Directions for this task -> Rewrite the data below with every occurrence of "tick label" changed to "tick value", leaving everything else untouched.

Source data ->

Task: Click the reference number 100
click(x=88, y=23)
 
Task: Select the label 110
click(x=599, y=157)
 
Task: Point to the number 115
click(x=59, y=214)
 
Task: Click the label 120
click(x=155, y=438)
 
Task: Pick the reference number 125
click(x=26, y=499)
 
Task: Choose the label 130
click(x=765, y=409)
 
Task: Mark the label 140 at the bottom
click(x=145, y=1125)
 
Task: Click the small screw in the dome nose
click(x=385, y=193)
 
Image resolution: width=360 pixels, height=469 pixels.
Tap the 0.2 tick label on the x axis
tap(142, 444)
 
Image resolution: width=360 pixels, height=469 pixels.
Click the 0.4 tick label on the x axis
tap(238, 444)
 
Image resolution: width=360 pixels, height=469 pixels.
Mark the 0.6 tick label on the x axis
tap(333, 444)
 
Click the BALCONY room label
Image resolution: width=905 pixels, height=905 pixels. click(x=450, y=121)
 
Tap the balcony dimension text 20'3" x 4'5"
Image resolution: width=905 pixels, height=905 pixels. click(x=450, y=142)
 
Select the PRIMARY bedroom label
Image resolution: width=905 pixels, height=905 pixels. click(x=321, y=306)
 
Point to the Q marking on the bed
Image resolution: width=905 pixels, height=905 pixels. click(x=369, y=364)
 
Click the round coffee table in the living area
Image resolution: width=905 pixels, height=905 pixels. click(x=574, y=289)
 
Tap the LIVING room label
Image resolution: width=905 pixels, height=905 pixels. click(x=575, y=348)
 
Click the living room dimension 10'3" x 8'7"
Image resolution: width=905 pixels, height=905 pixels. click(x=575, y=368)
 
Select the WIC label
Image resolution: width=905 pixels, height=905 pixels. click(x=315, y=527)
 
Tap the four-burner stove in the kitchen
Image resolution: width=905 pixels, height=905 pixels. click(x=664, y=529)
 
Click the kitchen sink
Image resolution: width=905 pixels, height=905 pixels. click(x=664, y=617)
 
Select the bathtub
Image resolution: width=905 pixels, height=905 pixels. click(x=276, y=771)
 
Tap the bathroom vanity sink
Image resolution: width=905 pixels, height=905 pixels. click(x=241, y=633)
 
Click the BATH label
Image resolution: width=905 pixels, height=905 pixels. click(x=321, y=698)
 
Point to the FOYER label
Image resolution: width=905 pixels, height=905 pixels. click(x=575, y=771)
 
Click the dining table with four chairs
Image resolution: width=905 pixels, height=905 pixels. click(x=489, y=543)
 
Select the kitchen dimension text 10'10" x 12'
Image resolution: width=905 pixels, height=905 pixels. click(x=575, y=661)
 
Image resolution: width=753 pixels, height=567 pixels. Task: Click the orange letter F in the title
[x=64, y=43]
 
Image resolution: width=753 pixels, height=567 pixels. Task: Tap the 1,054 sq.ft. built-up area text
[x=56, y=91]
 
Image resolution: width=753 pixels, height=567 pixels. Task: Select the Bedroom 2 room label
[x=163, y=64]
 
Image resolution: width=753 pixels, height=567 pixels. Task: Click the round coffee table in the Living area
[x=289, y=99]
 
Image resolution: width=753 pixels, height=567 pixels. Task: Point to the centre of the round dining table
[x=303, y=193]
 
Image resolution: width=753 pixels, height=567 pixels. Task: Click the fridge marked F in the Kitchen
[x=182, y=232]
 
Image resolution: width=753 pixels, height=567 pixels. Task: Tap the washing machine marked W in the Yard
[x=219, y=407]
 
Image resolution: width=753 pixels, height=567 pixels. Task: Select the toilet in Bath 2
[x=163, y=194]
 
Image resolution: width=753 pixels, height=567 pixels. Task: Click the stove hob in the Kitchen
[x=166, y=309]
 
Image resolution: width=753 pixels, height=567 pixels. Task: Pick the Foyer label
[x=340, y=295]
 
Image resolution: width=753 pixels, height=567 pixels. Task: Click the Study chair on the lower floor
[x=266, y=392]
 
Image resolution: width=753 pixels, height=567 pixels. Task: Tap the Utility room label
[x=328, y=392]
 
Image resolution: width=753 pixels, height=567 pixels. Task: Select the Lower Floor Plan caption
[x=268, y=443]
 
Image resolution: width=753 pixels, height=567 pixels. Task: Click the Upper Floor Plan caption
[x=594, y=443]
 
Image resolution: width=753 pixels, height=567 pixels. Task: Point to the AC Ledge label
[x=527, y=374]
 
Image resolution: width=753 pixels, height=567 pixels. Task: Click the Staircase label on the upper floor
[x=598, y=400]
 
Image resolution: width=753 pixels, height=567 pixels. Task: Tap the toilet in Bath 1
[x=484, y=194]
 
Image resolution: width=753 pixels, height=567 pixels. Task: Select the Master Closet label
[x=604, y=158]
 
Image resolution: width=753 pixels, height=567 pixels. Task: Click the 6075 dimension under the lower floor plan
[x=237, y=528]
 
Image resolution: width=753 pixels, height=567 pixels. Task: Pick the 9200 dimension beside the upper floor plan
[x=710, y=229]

Task response ->
Task: Click the reference number 100
click(x=88, y=23)
 
Task: Select the label 110
click(x=599, y=157)
 
Task: Point to the number 115
click(x=59, y=214)
 
Task: Click the label 120
click(x=155, y=438)
 
Task: Pick the reference number 125
click(x=26, y=499)
 
Task: Choose the label 130
click(x=765, y=409)
 
Task: Mark the label 140 at the bottom
click(x=145, y=1125)
 
Task: Click the small screw in the dome nose
click(x=385, y=193)
 
Image resolution: width=360 pixels, height=469 pixels.
Tap the 0.2 tick value on the x axis
tap(142, 444)
 
Image resolution: width=360 pixels, height=469 pixels.
Click the 0.4 tick value on the x axis
tap(238, 444)
 
Image resolution: width=360 pixels, height=469 pixels.
Mark the 0.6 tick value on the x axis
tap(333, 444)
 
Click the BALCONY room label
Image resolution: width=905 pixels, height=905 pixels. click(x=450, y=121)
 
Tap the balcony dimension text 20'3" x 4'5"
Image resolution: width=905 pixels, height=905 pixels. click(x=450, y=142)
 
Select the PRIMARY bedroom label
Image resolution: width=905 pixels, height=905 pixels. click(x=321, y=306)
 
Point to the Q marking on the bed
Image resolution: width=905 pixels, height=905 pixels. click(x=369, y=364)
 
Click the round coffee table in the living area
Image resolution: width=905 pixels, height=905 pixels. click(x=574, y=289)
 
Tap the LIVING room label
Image resolution: width=905 pixels, height=905 pixels. click(x=575, y=348)
 
Click the living room dimension 10'3" x 8'7"
Image resolution: width=905 pixels, height=905 pixels. click(x=575, y=368)
 
Select the WIC label
Image resolution: width=905 pixels, height=905 pixels. click(x=315, y=527)
 
Tap the four-burner stove in the kitchen
Image resolution: width=905 pixels, height=905 pixels. click(x=664, y=529)
 
Click the kitchen sink
Image resolution: width=905 pixels, height=905 pixels. click(x=664, y=617)
 
Select the bathtub
Image resolution: width=905 pixels, height=905 pixels. click(x=276, y=771)
 
Tap the bathroom vanity sink
Image resolution: width=905 pixels, height=905 pixels. click(x=241, y=633)
 
Click the BATH label
Image resolution: width=905 pixels, height=905 pixels. click(x=321, y=698)
 
Point to the FOYER label
Image resolution: width=905 pixels, height=905 pixels. click(x=575, y=771)
 
Click the dining table with four chairs
Image resolution: width=905 pixels, height=905 pixels. click(x=489, y=543)
 
Select the kitchen dimension text 10'10" x 12'
Image resolution: width=905 pixels, height=905 pixels. click(x=575, y=661)
 
Image resolution: width=753 pixels, height=567 pixels. Task: Click the orange letter F in the title
[x=64, y=43]
 
Image resolution: width=753 pixels, height=567 pixels. Task: Tap the 1,054 sq.ft. built-up area text
[x=56, y=91]
 
Image resolution: width=753 pixels, height=567 pixels. Task: Select the Bedroom 2 room label
[x=163, y=64]
 
Image resolution: width=753 pixels, height=567 pixels. Task: Click the round coffee table in the Living area
[x=289, y=99]
 
Image resolution: width=753 pixels, height=567 pixels. Task: Point to the centre of the round dining table
[x=303, y=193]
 
Image resolution: width=753 pixels, height=567 pixels. Task: Click the fridge marked F in the Kitchen
[x=182, y=232]
 
Image resolution: width=753 pixels, height=567 pixels. Task: Tap the washing machine marked W in the Yard
[x=219, y=407]
 
Image resolution: width=753 pixels, height=567 pixels. Task: Select the toilet in Bath 2
[x=163, y=194]
 
Image resolution: width=753 pixels, height=567 pixels. Task: Click the stove hob in the Kitchen
[x=166, y=309]
 
Image resolution: width=753 pixels, height=567 pixels. Task: Pick the Foyer label
[x=340, y=295]
 
Image resolution: width=753 pixels, height=567 pixels. Task: Click the Study chair on the lower floor
[x=266, y=392]
 
Image resolution: width=753 pixels, height=567 pixels. Task: Tap the Utility room label
[x=328, y=392]
 
Image resolution: width=753 pixels, height=567 pixels. Task: Select the Lower Floor Plan caption
[x=268, y=443]
 
Image resolution: width=753 pixels, height=567 pixels. Task: Click the Upper Floor Plan caption
[x=594, y=443]
 
Image resolution: width=753 pixels, height=567 pixels. Task: Point to the AC Ledge label
[x=527, y=374]
 
Image resolution: width=753 pixels, height=567 pixels. Task: Click the Staircase label on the upper floor
[x=598, y=400]
 
Image resolution: width=753 pixels, height=567 pixels. Task: Tap the toilet in Bath 1
[x=484, y=194]
 
Image resolution: width=753 pixels, height=567 pixels. Task: Select the Master Closet label
[x=604, y=158]
 
Image resolution: width=753 pixels, height=567 pixels. Task: Click the 6075 dimension under the lower floor plan
[x=237, y=528]
 
Image resolution: width=753 pixels, height=567 pixels. Task: Pick the 9200 dimension beside the upper floor plan
[x=710, y=229]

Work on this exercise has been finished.